Today we are doing a bus tour over the Golden Gate to Sausalito and later a ferry ride and tour of Alcatraz.




In the early days San Francisco, it was predominantly Catholic. Fishermen’s Wharf was run by the Italians.
If there is any flat land, it is made of sand/silt. 90% of the city was destroyed in the earthquake of 1906, not by the earthquake itself but mostly it was from fires. They used fill from the rubble from earthquake to level ground to make the worlds fair of 1915.
Tunnels are not through mountains but are bridges for wildlife to cross over the highway.
As we cross the Golden Gate Bridge, you cannot see the top for the fog. The colour of the paint of the bridge by the way, is called “international orange”. It is actually primer & so is rust proof. Good thing cuz of the dampness from the fog most days. As we “turn the corner” from the bridge toward Sausalito, there is not a stitch of fog to be had… just beautiful blue skies. How can that be!!!

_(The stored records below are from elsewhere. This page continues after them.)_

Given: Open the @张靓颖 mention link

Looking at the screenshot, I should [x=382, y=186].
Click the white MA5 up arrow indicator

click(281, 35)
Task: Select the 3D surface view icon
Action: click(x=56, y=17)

Sausalito originally was started as a Portuguese fishing village because the Italians wouldn’t allow the Portuguese into SF. The village is built on the hillside. It was built using steel pins driven into rock so the houses were safe from earthquakes.




There are a lot bikes lanes along the Marina. It has a reputation for being kind of like bohemian place … it’s always been a place for artistic and adventurous types. Artistic types would come to Sausalito to escape the strait jacket of San Francisco culture. In the 60s people could live for free along the shore as long as they were sleeping on something that floated. They would use wooden stoves to cook with on the floats. There were horrific fires, in one fire, 1210 vessels were destroyed. To solve the problem they made water lots that they gave to the people. Some people, when presented with the opportunity to become a landowner, sold their water lots and made money. Once you owned the lot then people would have to have floating dwellings built that were up to code. Portuguese descendants are still involved in the building and the repairing of boats.

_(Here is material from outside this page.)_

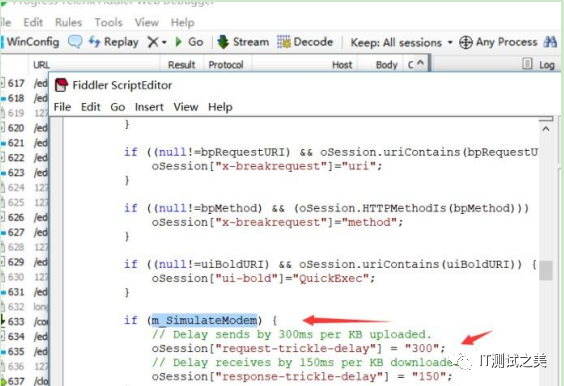Click the binoculars Find icon
This screenshot has width=564, height=386.
coord(550,42)
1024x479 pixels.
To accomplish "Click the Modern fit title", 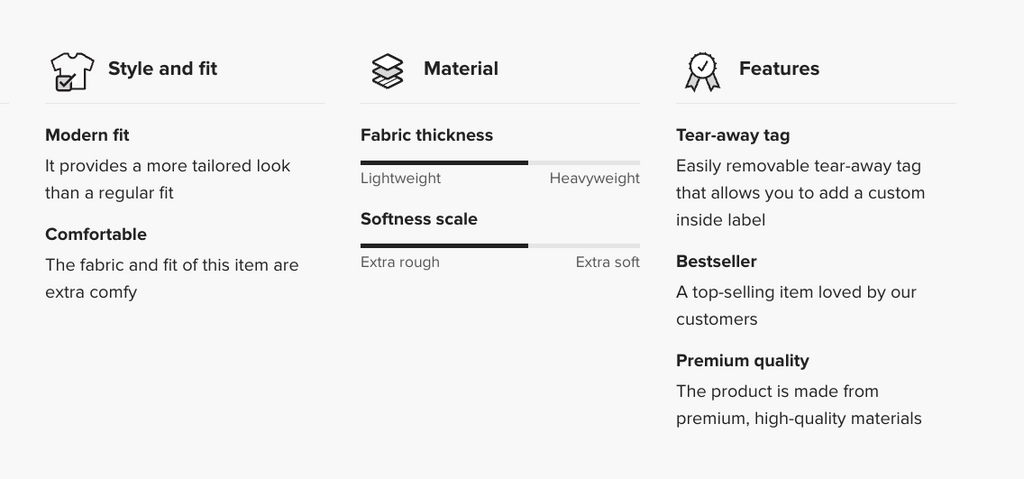I will point(87,135).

There is a big sandy beach, next to the old hippie beach that back in the 60s and early 70s was a nude beach.
Coming back across the Golden Gate Bridge, that was still shrouded in fog, you can see the Palace of Fine Arts… the only building left from the Worlds Fair. It actually has been totally reproduced to the millimetre but is now 100% earthquake proof.

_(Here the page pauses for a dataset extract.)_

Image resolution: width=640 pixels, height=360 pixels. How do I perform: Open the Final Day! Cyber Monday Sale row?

The cable cars of Nob Hill ….were built for the really steep hills By the late 1870s when it became fashionable to for the richest and wealthiest people to build at the top of Nob Hill, it was no longer fashionable to have quarters in your mansion for the help so they had to have some way to get there. There were at one time, 17 different cable car lines. One company didn’t care if they made any money on fares because they were making all the wire rope for all of the other cable car lines. The cable cars are just simple old-fashioned mechanical are now at only two different locations in the Fishermans wharf district area. Those cars are pulled by one continuous loop of steel cable, a half inch thick, that only last for three months….. very costly. But, a politician can’t afford to suggest getting rid of them or they will lose their job. Third rails cable car Golden Gate Bridge


Then to Alcatraz Island.
It was the first permanent harbour fortification on the West Coast. From 1861, it was used as a military prison up until 1934 when it became a US penitentiary. It was closed in 1963 by A.G. Robt. F. Kennedy.